§ **Text extract**
===

API Reference

rs_isolate(uni; verbose, output_precision, hybrid_limit, constraints, ensure_derivative_nonzero)

Isolate the roots of the univariate polynomial given by its coefficients as rational numbers.
Each root is contained in an interval where the polynomial and all constraints maintain constant sign.

Parameters:
    - uni : Vector of rational coefficients of the univariate polynomial (in ascending order)
    - constraints : Vector of polynomials (as vectors of rational coefficients) that should maintain 
                   constant sign in the output isolating intervals. Default is empty.
    - ensure_derivative_nonzero : If true, ensures that the derivative of the polynomial doesn't vanish 
                                 in the output isolating intervals. Default is false.

Optional parameters:
    - verbose : A non-negative integer fixing the level of verbosity during execution. Default is 0
    - output_precision : The number of bits encoding the mantissa of the output intervals. Default is 2
    - hybrid_limit : Number of bits above which the algorithm switches to exact arithmetic 
                    (instead of adaptive floating point arithmetic). Default is 2^30

function rs_rur(sys::Vector{AbstractAlgebra.Generic.MPoly{Rational{BigInt}}},
                vars::Vector{Symbol};
		        verbose::Int32=Int32(0))

===

§ **Given exercise A**
Retype the records from their first line up to and including the line with "pyautogui.click(x=610, y=158)", leaving out the pictures.
The API reference and the records are separate and unrelated material.

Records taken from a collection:

===

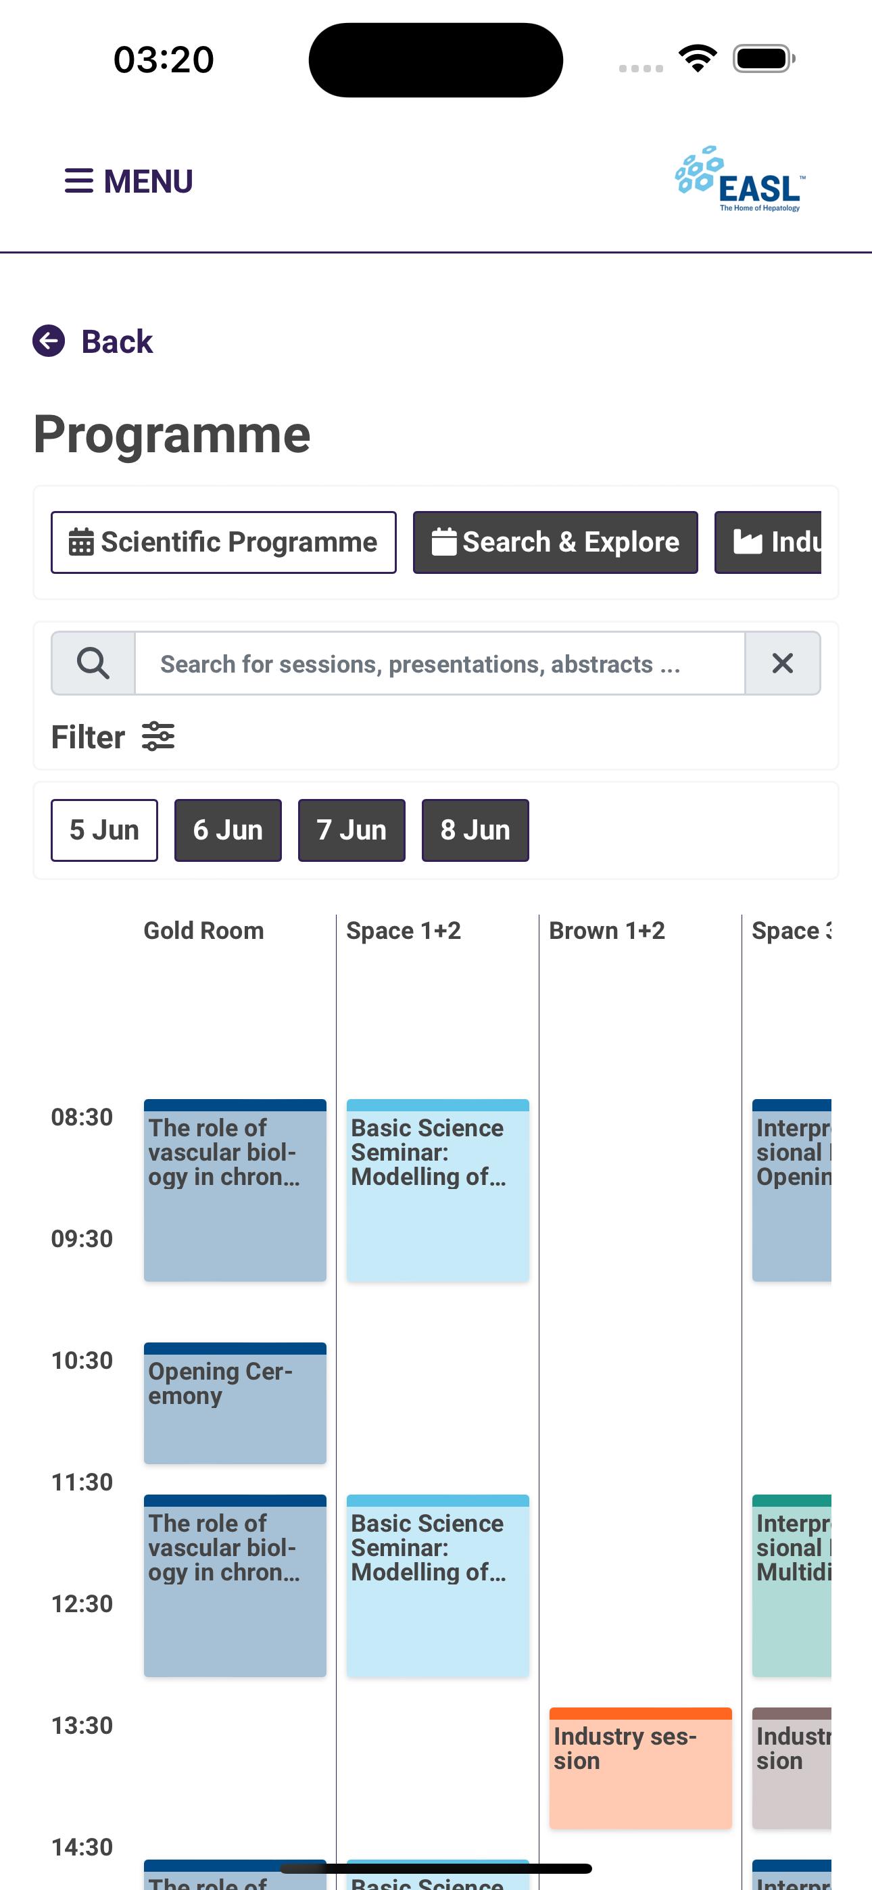Select the 5 Jun date

coord(104,830)
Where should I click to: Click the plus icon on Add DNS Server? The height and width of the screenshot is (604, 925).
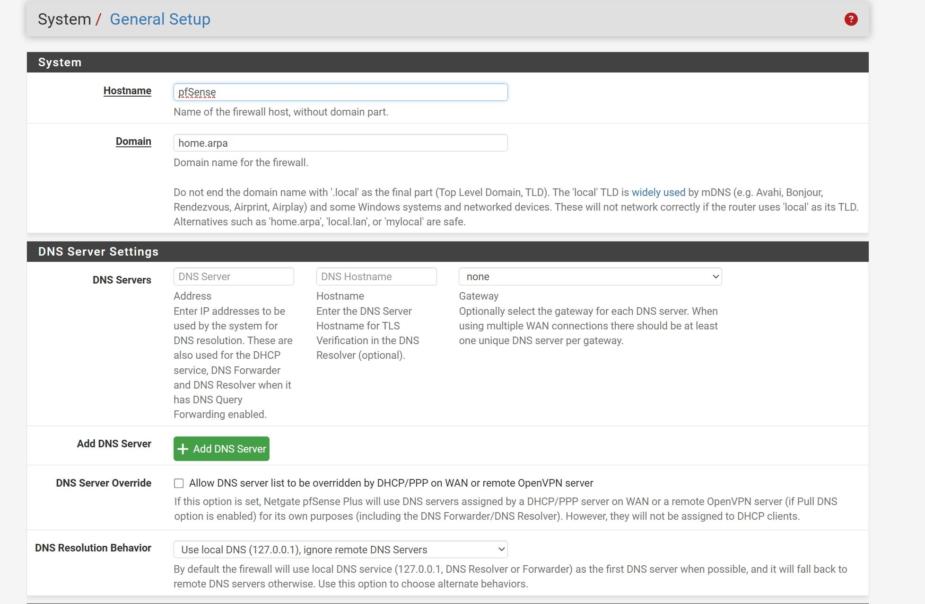[x=183, y=449]
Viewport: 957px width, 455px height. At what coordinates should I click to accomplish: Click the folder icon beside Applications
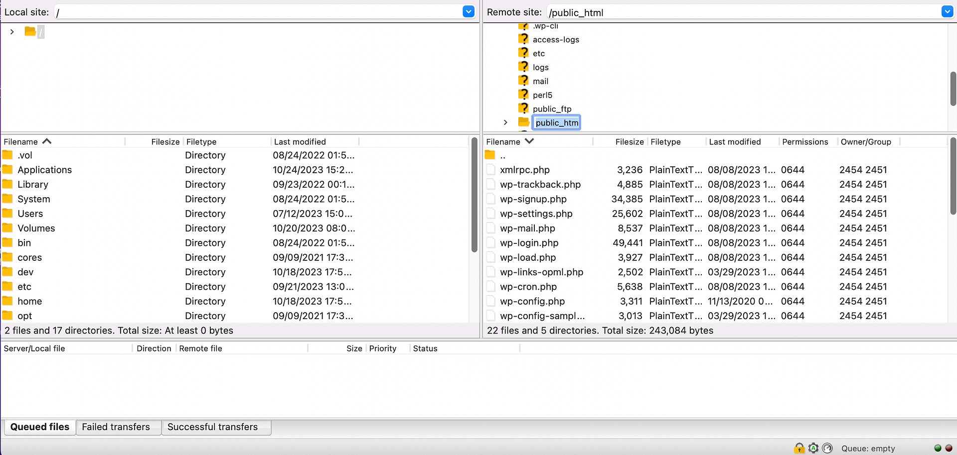point(7,170)
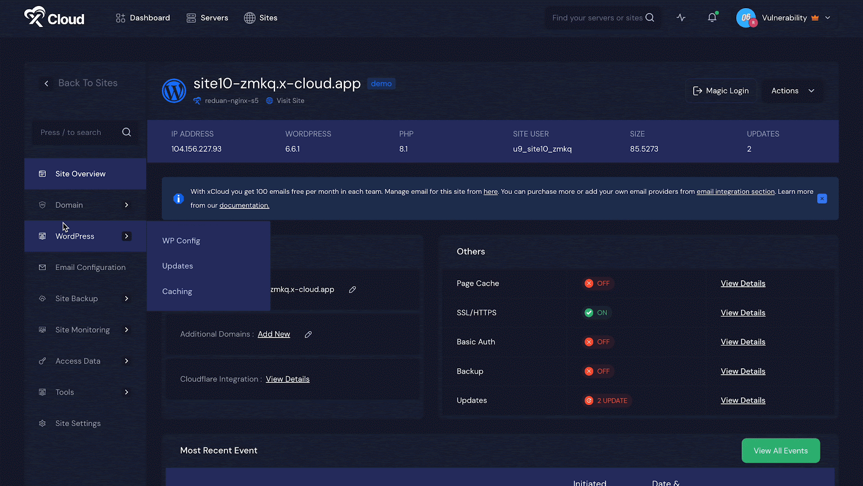
Task: Dismiss the email info banner
Action: tap(821, 199)
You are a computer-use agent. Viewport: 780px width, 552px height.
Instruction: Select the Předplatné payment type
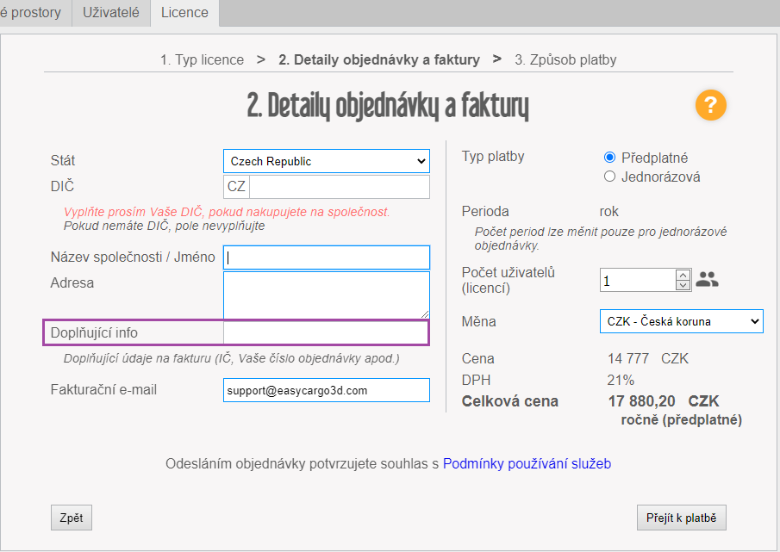pyautogui.click(x=610, y=158)
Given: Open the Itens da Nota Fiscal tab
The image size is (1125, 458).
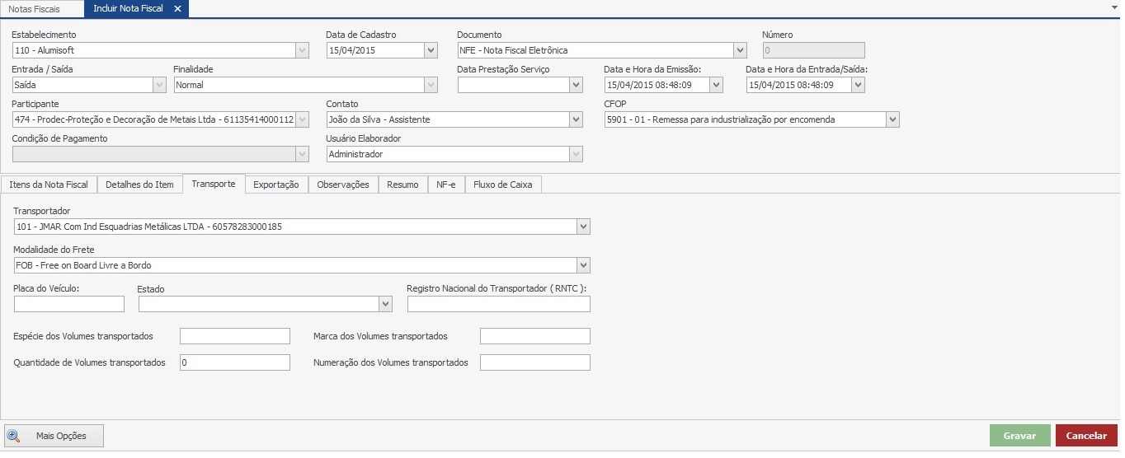Looking at the screenshot, I should pyautogui.click(x=49, y=185).
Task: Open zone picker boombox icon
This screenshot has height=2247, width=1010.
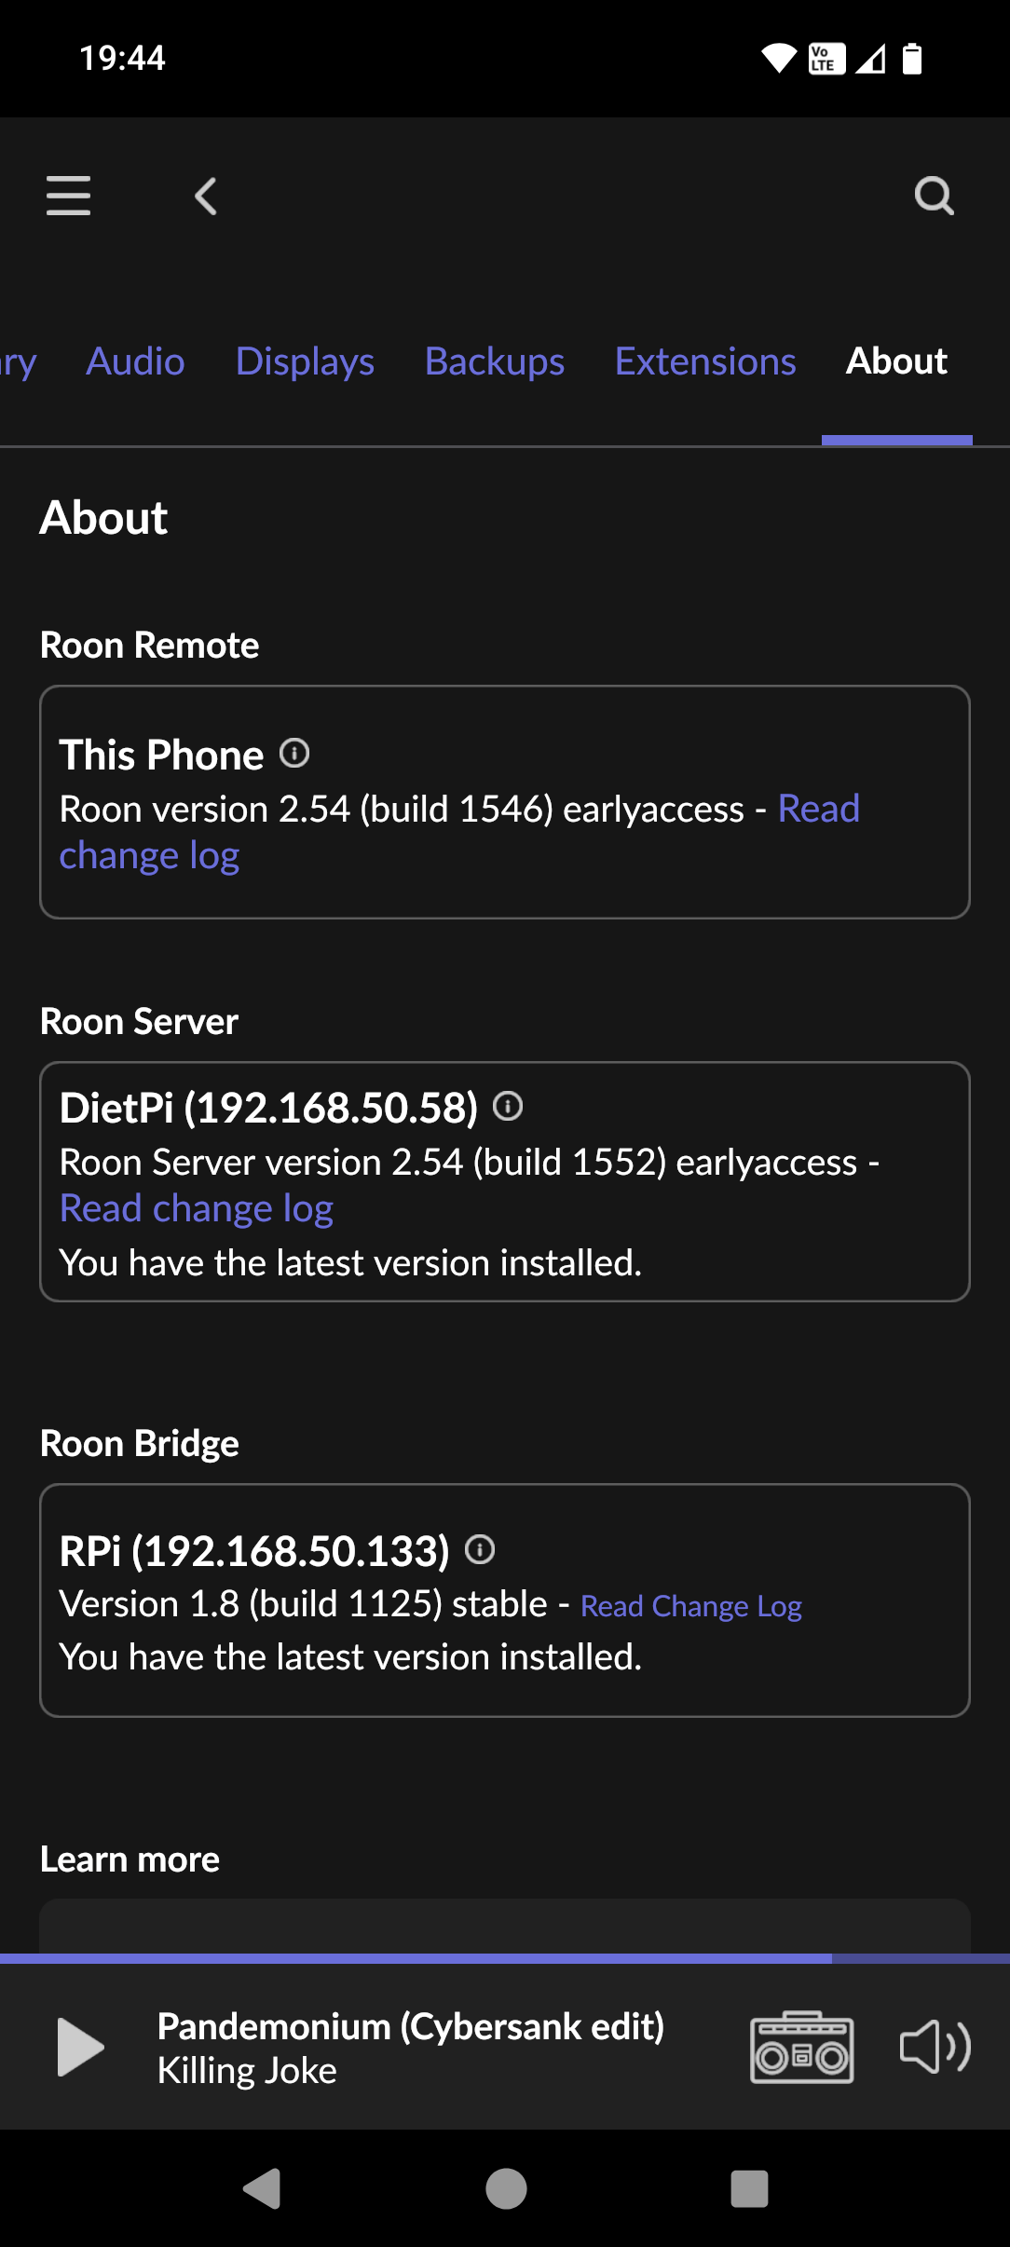Action: point(801,2048)
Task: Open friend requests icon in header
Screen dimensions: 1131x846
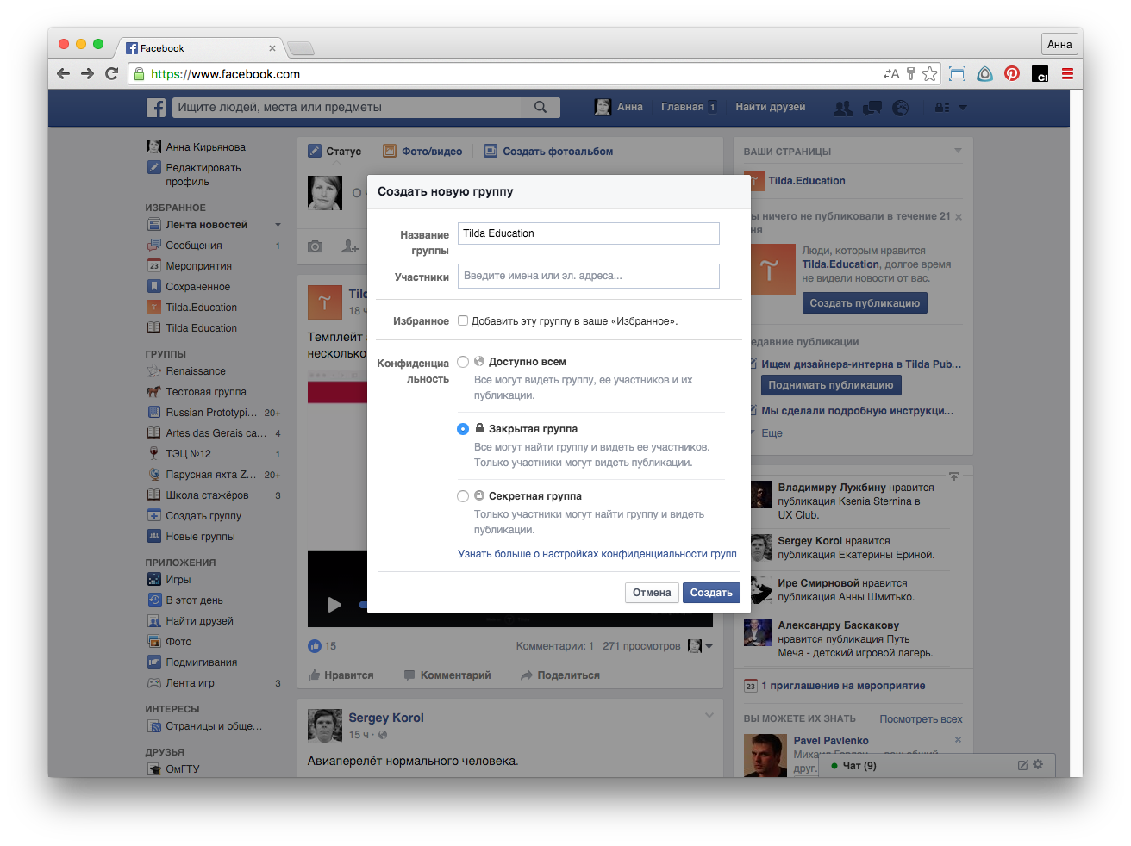Action: (x=843, y=108)
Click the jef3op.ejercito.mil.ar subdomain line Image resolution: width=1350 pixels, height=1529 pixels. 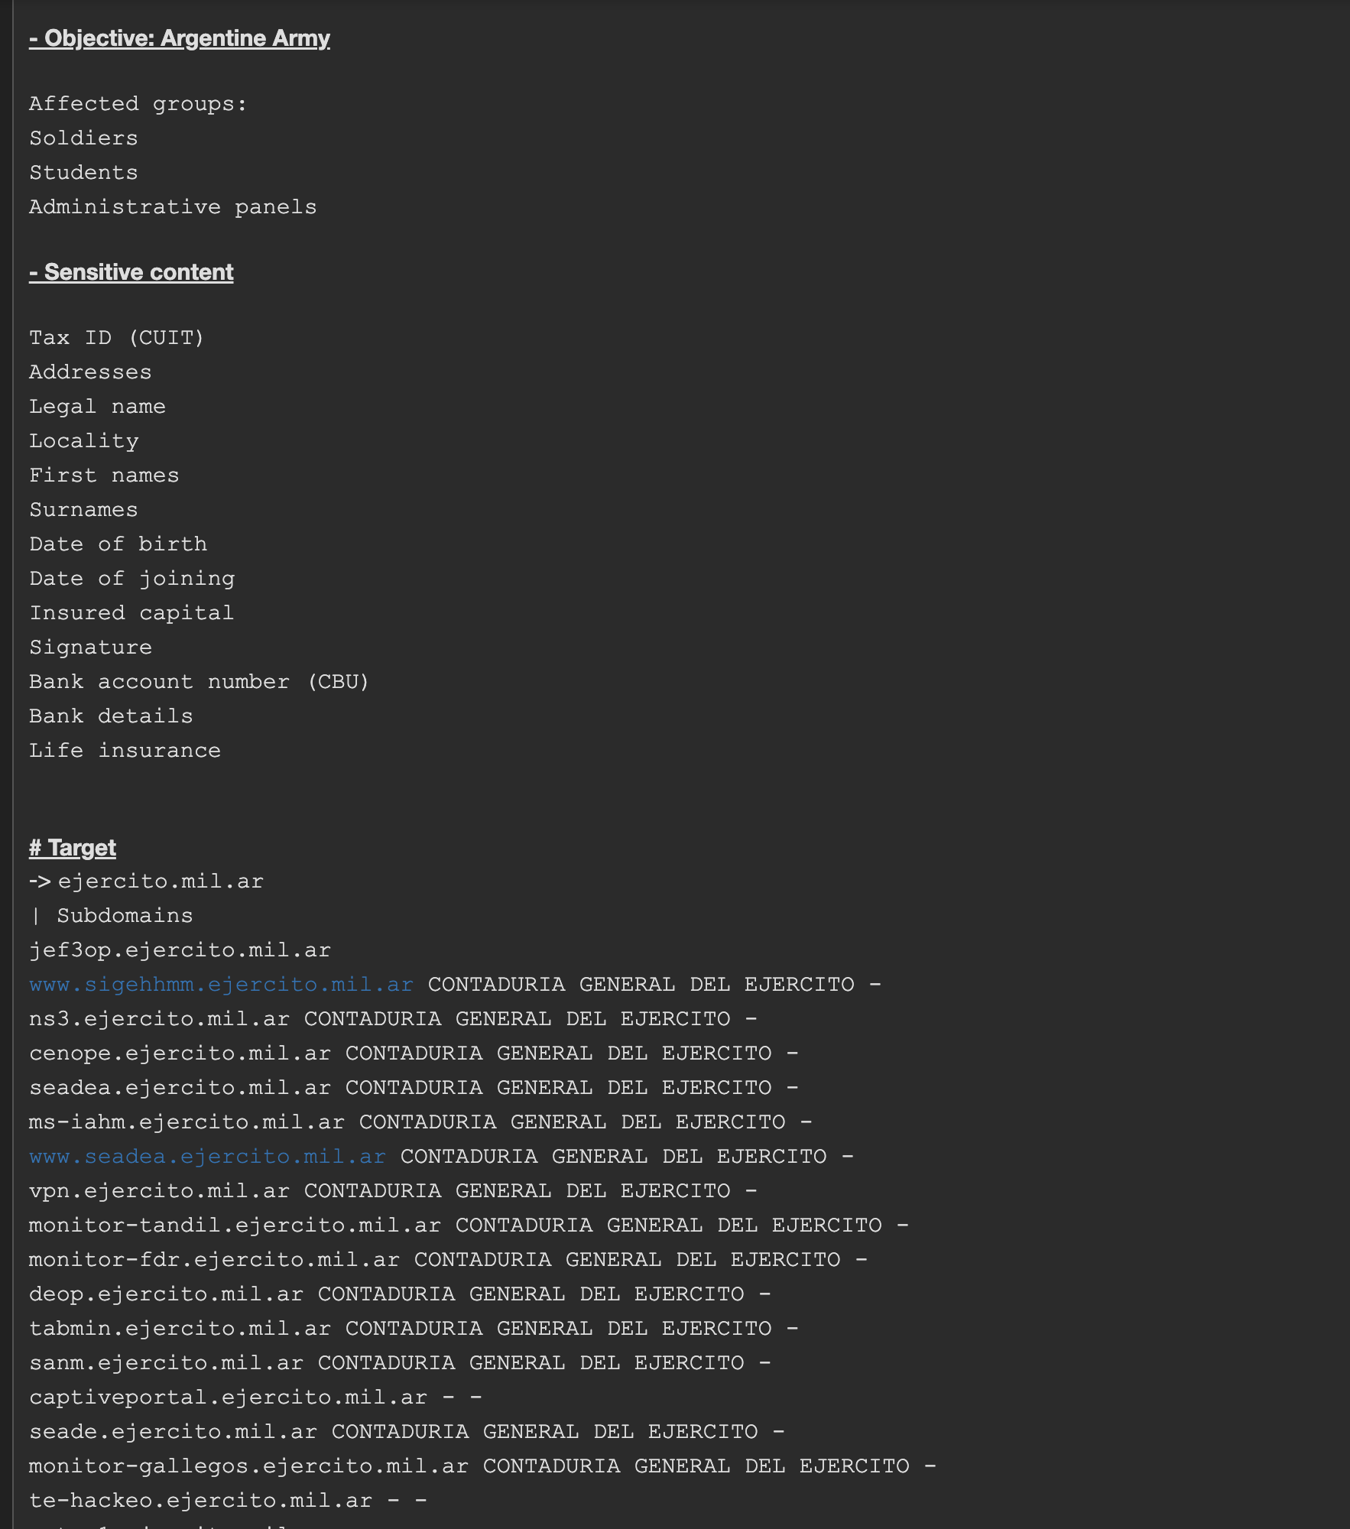pyautogui.click(x=180, y=950)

===

§ **Given exercise B**
Echo the API reference word for word, from "Each root is" up to and including "Default is empty.".

§ **Exercise solution A**
Select the 5 Jun date

coord(104,830)
Where should I click to: Click the plus icon on Add DNS Server? The height and width of the screenshot is (604, 925).
[x=183, y=449]
Viewport: 957px width, 455px height. At what coordinates should I click to accomplish: Click the folder icon beside Applications
point(7,170)
Task: Dismiss the email info banner
Action: tap(821, 199)
You are a computer-use agent. Viewport: 780px width, 552px height.
Instruction: Select the Předplatné payment type
pyautogui.click(x=610, y=158)

§ **Exercise solution B**
Each root is contained in an interval where the polynomial and all constraints maintain constant sign.

Parameters:
    - uni : Vector of rational coefficients of the univariate polynomial (in ascending order)
    - constraints : Vector of polynomials (as vectors of rational coefficients) that should maintain 
                   constant sign in the output isolating intervals. Default is empty.